**Text segment**
============

This is one of those movies that a lot of people have never seen, but I highly recommend it. Some people will tell you it's boring, but I disagree.
Gene Hackman plays Harry Caul ("Caul" is a very fitting name for his character), an electronic surveillance expert who will eavesdrop on anyone. Harry has learned to distance himself from his work . . . or has he? In his line of work, he cannot become emotionally or morally involved with the people he spies on. He must simply make recordings, deliver them to whoever hired him, and get paid, no questions asked.
However, when he eavesdrops on Cindy Williams and Frederic Forrest, he hears something that greatly disturbs him. This causes him to struggle with a moral dilemma . . . does he distance himself from what is happening and simply deliver the tapes or does he get involved and possibly prevent something horrible from happening?
Hackman is great in the lead role. He's a smart surveillance man, yet he suffers from overwhelming paranoia about everyone and everything around him. He trusts no one and is always suspicious that someone is watching him
This movie also has a top-notch supporting cast, including the perviously-mentioned Cindy Williams and Frederic Forrest, as well as a young (and quietly menacing) Harrison Ford. John Cazale plays Hackman's assistant and Allen Garfield and Teri Garr are also along for the ride.

============

**Provided material**

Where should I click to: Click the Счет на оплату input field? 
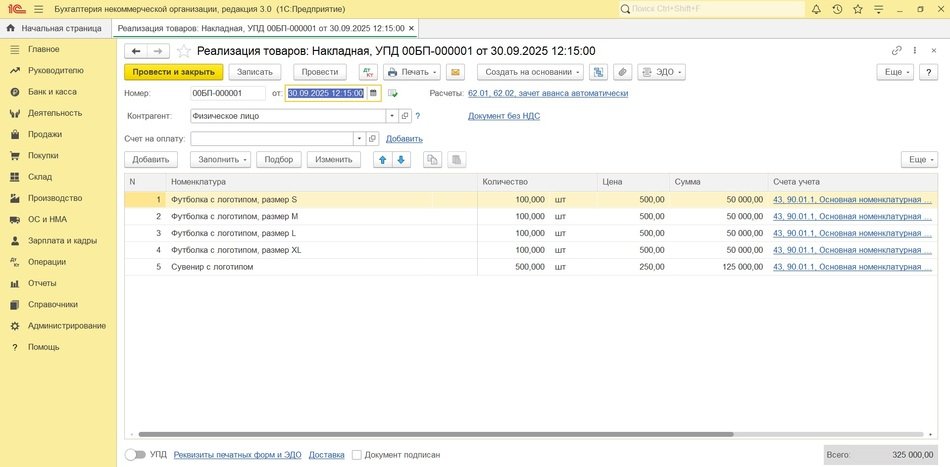271,139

============

**Brief**
Reproduce the whole film review above word for word, with nothing changed or left out.

**Exercise response**
This is one of those movies that a lot of people have never seen, but I highly recommend it. Some people will tell you it's boring, but I disagree.
Gene Hackman plays Harry Caul ("Caul" is a very fitting name for his character), an electronic surveillance expert who will eavesdrop on anyone. Harry has learned to distance himself from his work . . . or has he? In his line of work, he cannot become emotionally or morally involved with the people he spies on. He must simply make recordings, deliver them to whoever hired him, and get paid, no questions asked.
However, when he eavesdrops on Cindy Williams and Frederic Forrest, he hears something that greatly disturbs him. This causes him to struggle with a moral dilemma . . . does he distance himself from what is happening and simply deliver the tapes or does he get involved and possibly prevent something horrible from happening?
Hackman is great in the lead role. He's a smart surveillance man, yet he suffers from overwhelming paranoia about everyone and everything around him. He trusts no one and is always suspicious that someone is watching him
This movie also has a top-notch supporting cast, including the perviously-mentioned Cindy Williams and Frederic Forrest, as well as a young (and quietly menacing) Harrison Ford. John Cazale plays Hackman's assistant and Allen Garfield and Teri Garr are also along for the ride.